Fabrice Arfi and Karl Laske have spent 14 years documenting the links between Sarkozy's entourage and the late Kadhafi, who is alleged to have funded the rightwinger's 2007 election campaign with cash and offshore bank accounts.
The pair from the Mediapart news outlet have travelled the world for secret meetings with sources, tracked money to a host of tax havens, and been sued five times over their reporting -- always unsuccessfully.
What is arguably the most shocking corruption trial in modern French history is the pinnacle of their work, sparking pride but also pressure for a duo with a track record in uncovering financial crime.
"When you see a former president and three former ministers sat together on four folding chairs, with the justice system asserting 'you were corrupted by a dictator', you know you are a witness to a historic event," Arfi told AFP in an interview.
"I don't know what the outcome will be -- it's not down to me to say if they will be found guilty or not -- but it shows that our work was not for nothing."

· · ·

§ Written problem A: According to the article, how many times have Arfi and Laske been sued over their reporting?
§ Written problem B: Update the article from "What is arguably" to "uncovering financial crime.", putting "satisfaction" in place of "pride".
§ Written problem C: Summarize the article in two sentences.
The lines after this are separate material, unrelated to the article.

· · ·

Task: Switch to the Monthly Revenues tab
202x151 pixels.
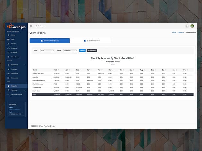Action: (x=50, y=41)
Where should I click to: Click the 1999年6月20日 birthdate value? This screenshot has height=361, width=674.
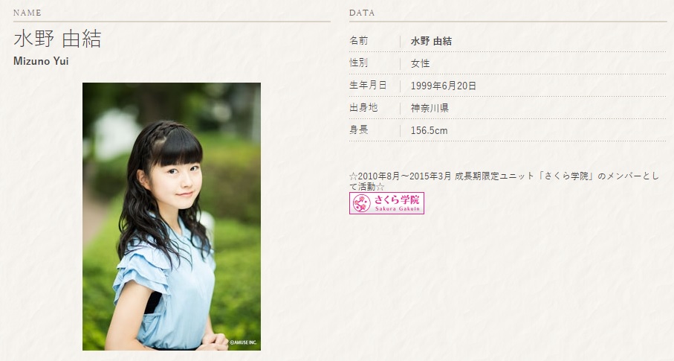coord(443,86)
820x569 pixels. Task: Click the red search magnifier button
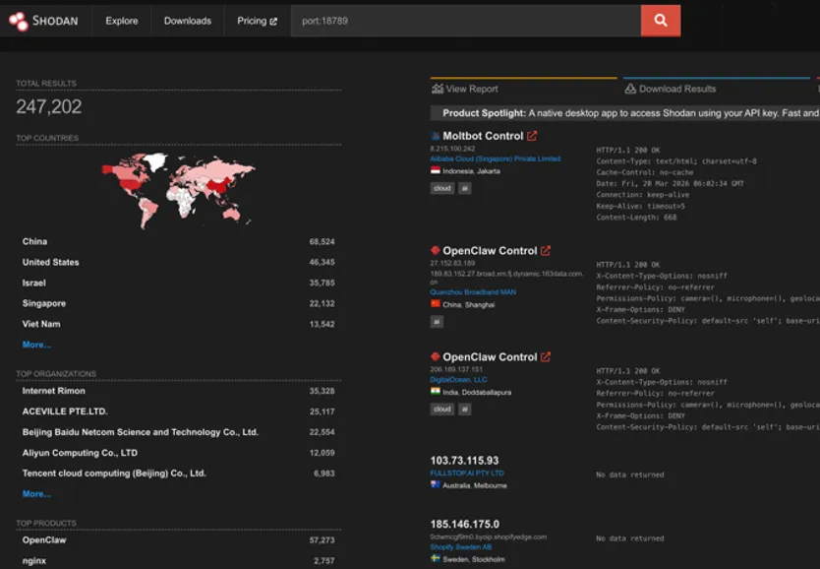coord(661,21)
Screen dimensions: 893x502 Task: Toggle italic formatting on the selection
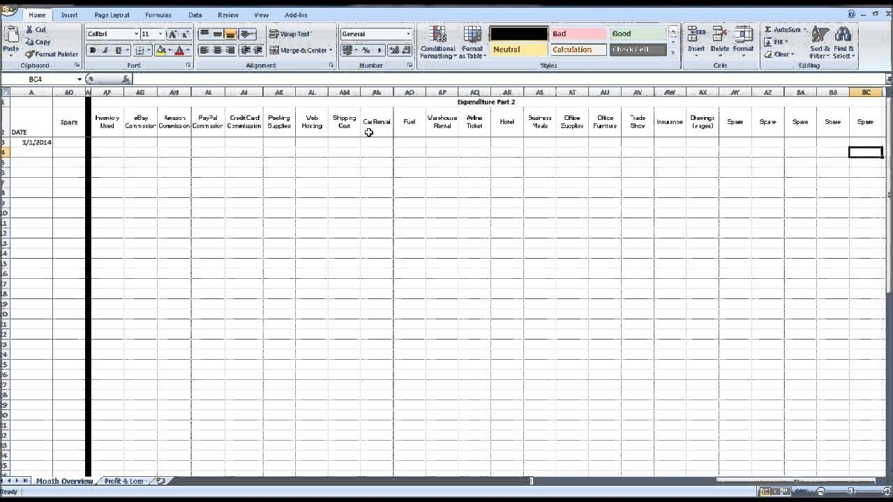pos(104,50)
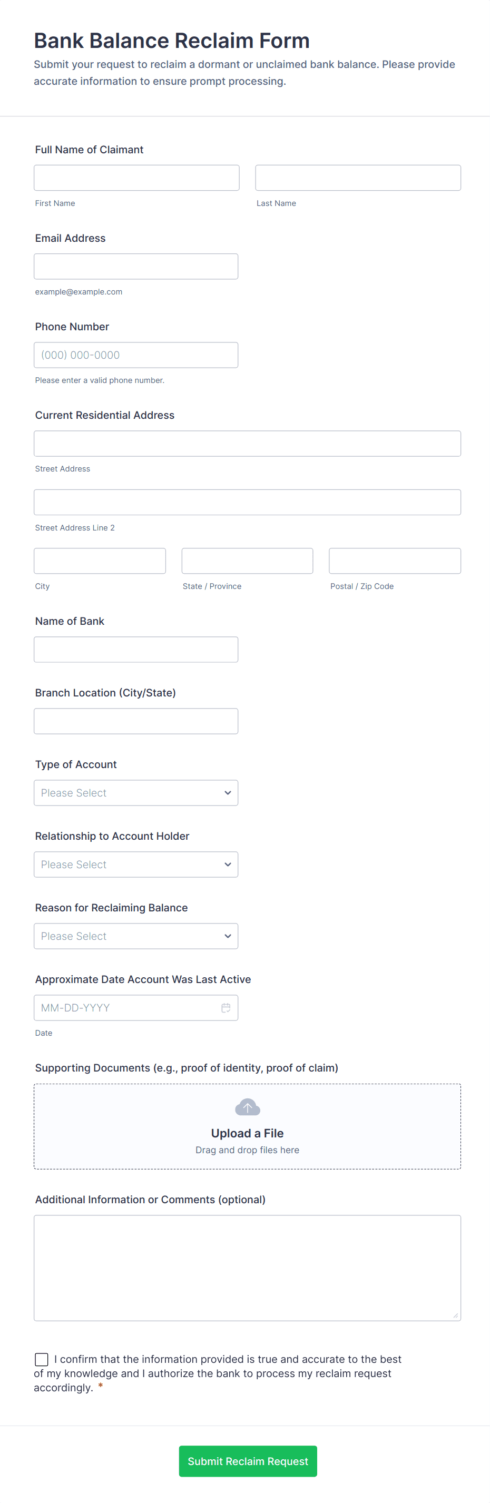Screen dimensions: 490x1503
Task: Expand Relationship to Account Holder dropdown
Action: point(136,864)
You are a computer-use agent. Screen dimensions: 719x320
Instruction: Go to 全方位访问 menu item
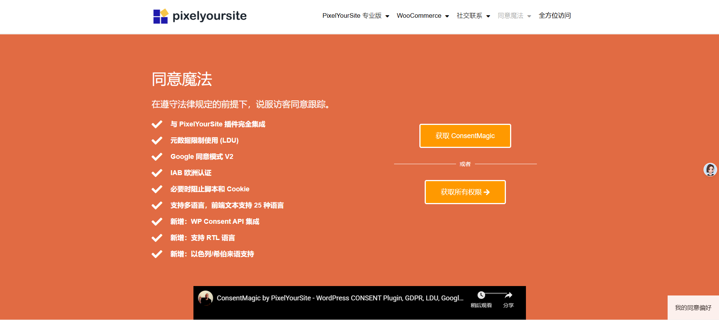554,16
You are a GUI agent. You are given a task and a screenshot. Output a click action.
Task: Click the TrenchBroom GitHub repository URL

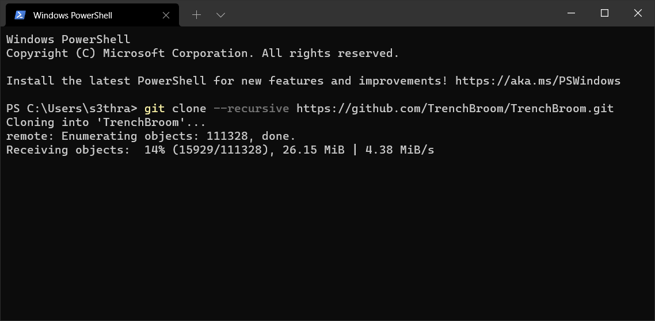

· · ·

§ Task answer A: Five times, always unsuccessfully.

§ Task answer B:
What is arguably the most shocking corruption trial in modern French history is the pinnacle of their work, sparking satisfaction but also pressure for a duo with a track record in uncovering financial crime.

§ Task answer C: Mediapart journalists Fabrice Arfi and Karl Laske have spent 14 years documenting links between Sarkozy's entourage and the late Kadhafi, who is alleged to have funded Sarkozy's 2007 campaign, and they have been sued five times over their reporting without success. The corruption trial, arguably the most shocking in modern French history, is the pinnacle of their work, and Arfi said it shows their work was not for nothing.